Califican de "acto desesperado" declaraciones de magistrado Harry Díaz

Las fuertes declaraciones del magistrado de la Corte Suprema de Justicia Harry Díaz en Debate Abierto han sido consideradas como un acto desesperado por llamar la atención. ( VER ENTREVISTA COMPLETA)

Abogados y exfuncionarios mencionados por Díaz en su entrevista, salieron al paso de las acusaciones hechas por el exfiscal del caso pinchazos, por el que es procesado el expresidente Ricardo Martinelli.
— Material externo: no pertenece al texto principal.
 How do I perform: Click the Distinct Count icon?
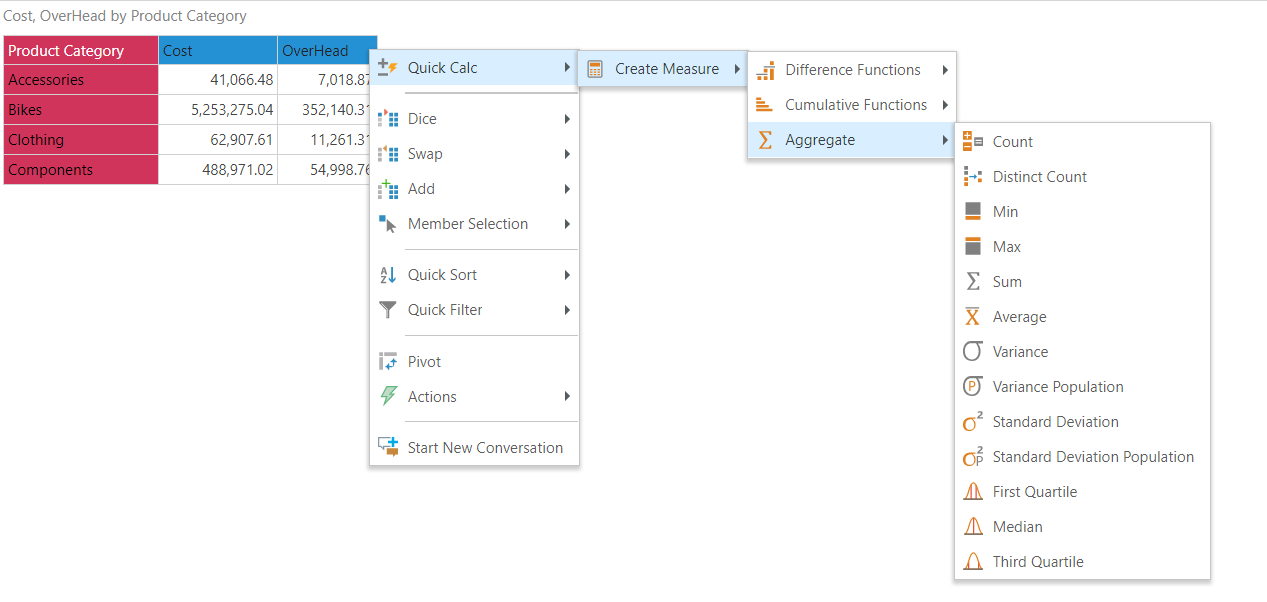coord(972,177)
Tal es el caso de Rodrigo Sarasqueta, exsecretario de Seguridad durante la administración de Martinelli, quien según Díaz, acudió a su despacho para pedirle que llamara a un juez de Penonomé para que emitiera un fallo a su favor, a fin de que se le adjudicaran tierras.
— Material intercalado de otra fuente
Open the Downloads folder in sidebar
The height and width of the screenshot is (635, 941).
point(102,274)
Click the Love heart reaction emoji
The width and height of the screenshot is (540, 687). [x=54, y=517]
Díaz dijo que esto lo enojó de tal manera que echó a Sarasqueta de su oficina, revelando además que según palabras de Martinelli, era la persona que utilizaba para hacer “trabajos sucios”.

A través de su cuenta de Twitter, Sarasqueta respondió que nunca ha tenido casos personales ni tierras en Penonomé. “Me siento calumniado e injuriado. Fui a su despacho por pedido de él mismo luego de ayudarlo en su ratificación”.

El abogado Sidney Sittón, quien también fue mencionado por Díaz, dijo “lo entiendo como un acto desesperado, de un magistrado que en cinco meses entra al sector privado, privado de carros, privado de escoltas, privado de viáticos, privado de gasolina, privado de pasaporte diplomático… es decir es un hombre que queda desempleado en cinco meses y está desesperado”.

Díaz dijo tener conocimiento de que Martinelli había "pinchado" por lo menos a una persona, que era una mujer con quien el exmandatario tenía una relación sentimental.

“Si él como magistrado aduce e indica que hubo una serie de eventos, que a juicio de él se produjeron siendo magistrado de la Corte Suprema debió haber ido ante la instancia correspondiente y haberlo denunciado”, expresó Sittón.

Por su parte, Luis Eduardo Camacho, vocero de Martinelli, calificó a Díaz de “mandadero” de la actual administración y atribuyó su actuar a la frustración por no haber logrado ser presidente de la Corte.